* [Things to do]:
**a.** In the Christmas Eve journal entry, why does the writer say Christmas no longer feels the same?
**b.** Return the part of the Christmas Eve journal entry that opens with the words containing "I got some beautiful" and closes with "for inviting us.".

December 24/2016
This is the night before Christmas all the little kids around the world are excited to go to bed tonight. In hopes that Satna will have come by morning. It is such a fun time of year. For all the kids Big or small. But 21 years ago it lost the meaning for me. I go through the motions every year and try to be into the whole Christmas ” thing” but the truth is my heart ❤️ just dosent feel the same. I guess by now I can say with ease that it probably never will be the same for me. That somehow has become ok with me. I would never take away the excitement from my grandkids or even my grown kids who do love Christmas. But once one of your children leaves this earth Christmas is different.
I got some beautiful gifts today from some very special people in my life. My very good friend Brenda brought Jamie and I a wonderful gift bag full of all homemade goodies, from Carmel popcorn twists to home made noodles and carrot pickles. All of this she made with her own hand and from her own garden. Thanks Brenda. You spoiled us. I also got my very favourite popcorn cake made by Cindy and brought to us from Virginia. Thanks two both of you for also spoiling us. We sure ate good tonight and had yummy deserts. One more thing. Friend of Mac’s who didn’t even know me at all sent a beautiful flower arrangement for me. How thoughtful when she dosent know me. I sure do feel the love.
Tonight Jamie and I went to my sisters with her and her family for a Christmas coffee/tea drink and had some good cheer. Thanks to to all of you for inviting us.

* [Stored records]:
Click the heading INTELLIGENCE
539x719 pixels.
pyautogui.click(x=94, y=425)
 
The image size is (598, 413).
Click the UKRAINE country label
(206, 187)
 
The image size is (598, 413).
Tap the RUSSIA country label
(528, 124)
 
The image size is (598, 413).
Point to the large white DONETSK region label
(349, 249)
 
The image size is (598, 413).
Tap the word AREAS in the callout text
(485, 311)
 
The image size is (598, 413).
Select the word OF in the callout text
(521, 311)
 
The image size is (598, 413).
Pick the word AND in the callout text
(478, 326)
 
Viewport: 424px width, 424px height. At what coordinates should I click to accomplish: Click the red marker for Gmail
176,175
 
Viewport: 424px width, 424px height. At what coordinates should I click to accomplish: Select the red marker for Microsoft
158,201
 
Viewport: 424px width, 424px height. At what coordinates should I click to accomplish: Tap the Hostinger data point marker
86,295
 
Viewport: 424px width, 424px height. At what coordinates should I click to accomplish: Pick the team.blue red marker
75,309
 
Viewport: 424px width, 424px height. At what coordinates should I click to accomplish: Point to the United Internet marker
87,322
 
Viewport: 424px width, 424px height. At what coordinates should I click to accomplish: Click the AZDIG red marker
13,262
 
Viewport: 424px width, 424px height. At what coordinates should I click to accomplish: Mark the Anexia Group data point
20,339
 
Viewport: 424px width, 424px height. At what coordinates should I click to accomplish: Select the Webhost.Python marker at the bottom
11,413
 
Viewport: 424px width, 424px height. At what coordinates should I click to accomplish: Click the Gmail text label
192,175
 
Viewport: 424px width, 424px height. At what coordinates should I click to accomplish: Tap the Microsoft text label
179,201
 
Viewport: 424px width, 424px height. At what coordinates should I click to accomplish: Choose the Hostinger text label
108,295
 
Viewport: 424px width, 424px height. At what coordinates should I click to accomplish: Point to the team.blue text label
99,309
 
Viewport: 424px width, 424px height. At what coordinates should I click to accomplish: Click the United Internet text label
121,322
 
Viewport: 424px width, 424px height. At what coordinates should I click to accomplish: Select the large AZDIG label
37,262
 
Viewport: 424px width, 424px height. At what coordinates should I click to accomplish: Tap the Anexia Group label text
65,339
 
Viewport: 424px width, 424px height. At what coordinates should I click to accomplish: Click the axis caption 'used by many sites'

* [Task results]:
**a.** Christmas lost its meaning for the writer 21 years ago, when one of the writer's children left this earth. The entry says that once that happens, Christmas is different.

**b.**
I got some beautiful gifts today from some very special people in my life. My very good friend Brenda brought Jamie and I a wonderful gift bag full of all homemade goodies, from Carmel popcorn twists to home made noodles and carrot pickles. All of this she made with her own hand and from her own garden. Thanks Brenda. You spoiled us. I also got my very favourite popcorn cake made by Cindy and brought to us from Virginia. Thanks two both of you for also spoiling us. We sure ate good tonight and had yummy deserts. One more thing. Friend of Mac’s who didn’t even know me at all sent a beautiful flower arrangement for me. How thoughtful when she dosent know me. I sure do feel the love.
Tonight Jamie and I went to my sisters with her and her family for a Christmas coffee/tea drink and had some good cheer. Thanks to to all of you for inviting us.